II. Le droit à l'oubli numérique post mortem

La contrainte liée à la nature de l'identité numérique réside dans le fait qu'elle est stockée, recopiée et enregistrée sur des supports immatériels de manière permanente, tout autant que si les informations étaient retranscrites au marqueur indélébile. Plus grave encore, les données personnelles qui la constituent sont disséminées par les vents du web comme les aigrettes d'un pissenlit.

Au fil des mois, la réflexion sur le droit à l'oubli numérique ne cesse de s'enrichir au niveau européen. Les moteurs de recherche Google, Microsoft et Yahoo ! ont été conviés à se joindre à la réunion du groupe de travail Article 29 sur la protection des données (G29) (3) le 24 juillet 2014 à Bruxelles.

Les problématiques liées au déréférencement d'une personne vivante ont été examinées dans le but de déterminer des lignes directrices harmonisées au sein de l'Europe.

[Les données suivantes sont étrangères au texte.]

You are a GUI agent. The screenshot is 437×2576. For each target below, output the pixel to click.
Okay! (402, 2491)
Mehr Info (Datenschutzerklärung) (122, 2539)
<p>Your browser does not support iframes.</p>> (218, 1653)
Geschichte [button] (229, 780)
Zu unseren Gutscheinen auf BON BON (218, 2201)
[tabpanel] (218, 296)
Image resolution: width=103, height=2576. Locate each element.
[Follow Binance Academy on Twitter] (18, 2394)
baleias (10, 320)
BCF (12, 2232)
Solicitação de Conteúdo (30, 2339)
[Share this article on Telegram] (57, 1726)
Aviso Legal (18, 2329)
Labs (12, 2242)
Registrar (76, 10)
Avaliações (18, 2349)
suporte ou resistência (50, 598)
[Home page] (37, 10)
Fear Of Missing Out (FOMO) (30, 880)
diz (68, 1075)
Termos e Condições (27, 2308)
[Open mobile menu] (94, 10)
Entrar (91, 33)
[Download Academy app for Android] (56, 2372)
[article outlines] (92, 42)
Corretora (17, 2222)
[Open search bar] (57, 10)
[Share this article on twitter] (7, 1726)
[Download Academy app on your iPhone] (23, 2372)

Ces moteurs de recherche ont été interrogés sur leur manière de mettre en œuvre les principes de la directive européenne no 95/46/CE (4) et ceux de la Charte des droits fondamentaux de l'Union européenne (5) , suite à l'arrêt rendu par la Cour de justice de l'Union européenne (6) le 13 mai 2014.

Dans cette affaire, M. Consteja González avait introduit auprès de l'Agencia Española de Protección de Datos une réclamation à l'encontre de La Vanguardia Ediciones SL et, une autre, à l'encontre de Google Spain et de Google Inc. Il résultait d'une recherche par son nom des pages web du quotidien sur lesquelles figurait une annonce de vente aux enchères immobilières. En recouvrement de dettes de sécurité sociale, un créancier avait saisi et mis aux enchères un des biens de M. Consteja González qui estimait que la diffusion sur internet de ces informations lui causait un préjudice.

En son article 2 sous b), la directive susvisée précise que l'activité d'un moteur de recherche consistant à trouver des informations publiées ou placées sur internet par des tiers, à les indexer de manière automatique, à les stocker temporairement et, enfin, à les mettre à la disposition des internautes selon un ordre de préférence donnée doit être qualifiée de « traitement de données à caractère personnel », pour autant que ces informations contiennent des données à caractère personnel. En outre, le moteur de recherche doit être considéré comme le « responsable » dudit traitement selon le d) du même article.

Si la réclamation à l'encontre de La Vanguardia Ediciones SL a été rejetée au motif que la publication avait été ordonnée par le ministère du Travail et des Affaires sociales, la seconde a été accueillie favorablement. En effet, considéré comme responsable du traitement de ces données, le moteur de recherche est obligé, dans certaines conditions, de supprimer de la liste des résultats, affichée à la suite d'une recherche effectuée à partir du nom d'une personne, des liens vers des pages web, publiées par des tiers et contenant des informations relatives à cette personne.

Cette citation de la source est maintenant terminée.